A cumulative total of 13% of the total sulphur contained in the S-Zone tailings was further mobilized and released during one year of leaching at 10 °C.
The S – Zone tailings were also characterized by a high moisture retention and poor drainage that limited the oxidation, acidification and overall impact to the well drained upper layer.
In contrast to what was seen with B – Zone tailings, no significant reduction in acidic drainage from S – Zone tailings was observed during leaching at lower temperatures from that of room temperature (25°C) in the earlier study, reflecting the low total available alkalinity and inadequate neutralization in S – Zone tailings.
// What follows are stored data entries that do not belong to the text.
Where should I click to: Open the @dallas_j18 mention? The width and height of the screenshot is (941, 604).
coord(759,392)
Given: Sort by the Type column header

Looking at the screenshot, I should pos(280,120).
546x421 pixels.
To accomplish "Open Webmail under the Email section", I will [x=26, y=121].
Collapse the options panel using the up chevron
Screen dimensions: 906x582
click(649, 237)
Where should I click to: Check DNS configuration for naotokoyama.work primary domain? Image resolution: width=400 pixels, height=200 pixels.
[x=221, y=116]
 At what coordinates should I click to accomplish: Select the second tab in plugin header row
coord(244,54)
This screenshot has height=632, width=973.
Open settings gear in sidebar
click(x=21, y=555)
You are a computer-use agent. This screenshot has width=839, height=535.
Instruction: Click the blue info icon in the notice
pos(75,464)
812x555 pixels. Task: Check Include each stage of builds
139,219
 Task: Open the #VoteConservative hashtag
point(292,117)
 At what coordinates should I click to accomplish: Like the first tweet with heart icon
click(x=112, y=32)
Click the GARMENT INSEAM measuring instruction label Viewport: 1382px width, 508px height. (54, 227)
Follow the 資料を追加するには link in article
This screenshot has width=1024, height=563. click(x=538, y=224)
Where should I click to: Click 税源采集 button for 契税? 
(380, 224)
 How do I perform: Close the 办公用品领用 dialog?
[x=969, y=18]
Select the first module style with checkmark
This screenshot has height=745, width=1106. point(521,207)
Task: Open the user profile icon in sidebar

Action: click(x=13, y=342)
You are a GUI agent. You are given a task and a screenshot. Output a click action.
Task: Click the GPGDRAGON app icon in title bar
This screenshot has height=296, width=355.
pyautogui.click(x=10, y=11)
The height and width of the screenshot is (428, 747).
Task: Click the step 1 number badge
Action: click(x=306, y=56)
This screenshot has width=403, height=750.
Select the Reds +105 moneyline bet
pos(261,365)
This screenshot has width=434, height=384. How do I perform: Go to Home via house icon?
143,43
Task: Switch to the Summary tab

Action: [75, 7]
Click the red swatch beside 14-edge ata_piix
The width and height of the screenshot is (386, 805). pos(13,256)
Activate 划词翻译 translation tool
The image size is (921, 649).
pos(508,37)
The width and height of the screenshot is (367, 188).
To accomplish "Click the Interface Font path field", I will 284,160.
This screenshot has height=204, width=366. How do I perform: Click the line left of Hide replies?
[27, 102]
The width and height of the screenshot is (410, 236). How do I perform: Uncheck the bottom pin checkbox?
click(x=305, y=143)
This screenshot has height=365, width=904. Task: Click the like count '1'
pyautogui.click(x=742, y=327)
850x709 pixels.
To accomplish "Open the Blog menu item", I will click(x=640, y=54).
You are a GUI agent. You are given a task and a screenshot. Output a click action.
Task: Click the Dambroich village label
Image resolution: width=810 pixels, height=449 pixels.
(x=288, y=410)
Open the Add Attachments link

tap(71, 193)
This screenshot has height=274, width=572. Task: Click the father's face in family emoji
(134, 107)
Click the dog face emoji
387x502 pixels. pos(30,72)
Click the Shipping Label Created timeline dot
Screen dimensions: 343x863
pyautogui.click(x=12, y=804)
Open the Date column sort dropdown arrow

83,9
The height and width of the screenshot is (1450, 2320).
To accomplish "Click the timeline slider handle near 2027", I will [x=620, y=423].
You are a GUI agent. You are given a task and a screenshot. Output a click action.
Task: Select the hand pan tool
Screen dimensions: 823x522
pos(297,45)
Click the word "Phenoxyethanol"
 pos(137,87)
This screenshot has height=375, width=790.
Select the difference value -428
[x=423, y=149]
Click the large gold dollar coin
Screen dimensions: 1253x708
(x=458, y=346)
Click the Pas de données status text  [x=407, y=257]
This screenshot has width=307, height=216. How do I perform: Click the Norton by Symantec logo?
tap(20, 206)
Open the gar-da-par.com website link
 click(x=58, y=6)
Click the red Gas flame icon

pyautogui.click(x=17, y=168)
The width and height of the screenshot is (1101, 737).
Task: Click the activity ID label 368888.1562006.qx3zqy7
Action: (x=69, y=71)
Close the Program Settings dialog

It is recommended that the data should be further examined and analyzed to obtain acid generation and metal loading rates at the three study temperatures (25°C, 10°C, and 2°C). Quantitative microbiological studies should also be undertaken to distinguish between (and measure) chemical and biotic oxidation at low temperatures.
The tailings facility at the Cullaton Lake site should also be assessed for its current physical, chemical, mineralogical and biological status by undertaking suitable field studies.